Traditionally, the role of accounting information systems (AIS) within an organization has been to design, construct, and implement systems to improve organization performance and thus its profitability (Anthony et al., 1994). Unfortunately, this has not always been the case when the organization acquires an information system (Martin, 1998). This is particularly true for developing countries. Software projects can often spiral out of control to become “runaway systems” that far exceed original budget and schedule projection (Keil et al., 2000) and that failure could represent a significant loss in a market with billions of investments (ARC Advisory Group, 2003).

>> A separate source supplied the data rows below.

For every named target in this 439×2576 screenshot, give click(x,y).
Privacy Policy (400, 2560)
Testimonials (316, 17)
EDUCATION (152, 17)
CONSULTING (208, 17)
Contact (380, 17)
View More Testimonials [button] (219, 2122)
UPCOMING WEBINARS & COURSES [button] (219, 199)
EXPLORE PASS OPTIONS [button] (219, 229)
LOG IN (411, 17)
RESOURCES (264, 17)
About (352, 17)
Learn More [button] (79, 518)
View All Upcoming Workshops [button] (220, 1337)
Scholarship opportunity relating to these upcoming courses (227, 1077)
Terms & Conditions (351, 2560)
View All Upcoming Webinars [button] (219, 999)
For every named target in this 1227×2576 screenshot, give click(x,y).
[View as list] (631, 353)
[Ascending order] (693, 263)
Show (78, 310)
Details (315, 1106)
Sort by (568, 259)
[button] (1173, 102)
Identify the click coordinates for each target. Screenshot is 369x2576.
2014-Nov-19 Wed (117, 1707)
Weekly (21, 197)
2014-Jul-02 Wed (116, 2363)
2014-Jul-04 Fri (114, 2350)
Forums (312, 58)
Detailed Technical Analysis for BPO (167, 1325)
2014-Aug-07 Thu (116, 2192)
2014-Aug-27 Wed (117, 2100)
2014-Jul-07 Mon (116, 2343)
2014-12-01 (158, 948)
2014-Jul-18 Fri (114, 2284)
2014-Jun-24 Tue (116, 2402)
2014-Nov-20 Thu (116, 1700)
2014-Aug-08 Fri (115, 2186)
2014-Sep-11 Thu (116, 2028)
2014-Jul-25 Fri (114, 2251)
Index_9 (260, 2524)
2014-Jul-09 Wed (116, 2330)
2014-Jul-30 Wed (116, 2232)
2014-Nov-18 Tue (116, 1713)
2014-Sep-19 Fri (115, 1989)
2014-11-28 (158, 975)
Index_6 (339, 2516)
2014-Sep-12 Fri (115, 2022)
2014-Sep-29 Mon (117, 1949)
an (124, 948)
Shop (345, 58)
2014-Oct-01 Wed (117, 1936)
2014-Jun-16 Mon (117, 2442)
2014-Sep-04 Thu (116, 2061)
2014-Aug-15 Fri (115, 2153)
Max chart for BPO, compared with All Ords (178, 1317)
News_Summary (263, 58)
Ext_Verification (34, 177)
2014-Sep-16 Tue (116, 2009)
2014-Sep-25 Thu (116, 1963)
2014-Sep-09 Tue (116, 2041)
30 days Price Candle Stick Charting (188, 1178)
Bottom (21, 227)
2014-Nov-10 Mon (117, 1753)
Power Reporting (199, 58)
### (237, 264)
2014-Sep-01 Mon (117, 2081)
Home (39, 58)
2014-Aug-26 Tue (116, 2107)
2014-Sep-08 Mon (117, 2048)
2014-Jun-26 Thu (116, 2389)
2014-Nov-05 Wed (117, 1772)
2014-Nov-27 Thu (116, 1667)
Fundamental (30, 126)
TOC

Providing and assuring the quality of financial data is a major objective of accounting. With the advent of AIS, the traditional focus on the input and recording of data needs to be offset with the recognition that the systems themselves may affect the quality of data (Fedorowicz & Lee, 1998). Consequently, many efforts appeared in the literature and the profession to measure and evaluate system effectiveness in order to develop the best methodologies and practices that ensure delivering effective information systems and avoid any possible pitfalls.

The majority of the literature measured information system (IS) effectiveness using indicators, such as system usage, cost/ benefits analysis, user satisfaction, information economics and system quality (Delone & McLean, 1992; Peslak et al., 2008), all of these indicators seems reasonable; due to the fact that the (IS) function includes a significant qualitative service component (Jiang et al., 2002); but they are partial and inconclusive. Other studies, like (Choe, 1996; Palanisamy, 2001; Sharma & Yetton, 2003), tried to identify the critical success factors that could influence the Enterprise Resource Planning (ERP) effectiveness level in general, these attempts were successful at ERP level but with a little attention to AIS in particular.

This study extends previous literature by examining the relationship between the AIS implementation success factors and AIS effectiveness, where the failure in implementing the System Development Life Cycle (SDLC) may cause discrepancies in system output (Rajagopal & Frank, 2002) and this is very true to all SDLC phases activities (Gupta, 2000 ; Umble & Umble, 2002).

In this study, a critical success factor (CSF) list was developed, based on Oracle Applications Implementation Methodology (OAIM), literature review and a preliminary investigation of several ERP successful delivery stories in Jordan. The developed CSF list aims to identify the extent to which the SDLC phases are implemented properly in the Jordanian environment. This may enables us to formulate a better understanding for what could be a good fit in this emerging environment, thus; contributes to the literature with the Jordanian experience and support the growing literature in the area of ‘cultural fit’ (Plant & Willcocks, 2007).

To measure the AIS effectiveness level we used the Balance Score Card (BSC) perspectives to develop a comprehensive effectiveness measurement tool that covers all AIS aspects, general enough to be valid for all research sample companies and specialized enough for the industrial sector. AIS that is subject to this study is part of (ERP) and meet its definition.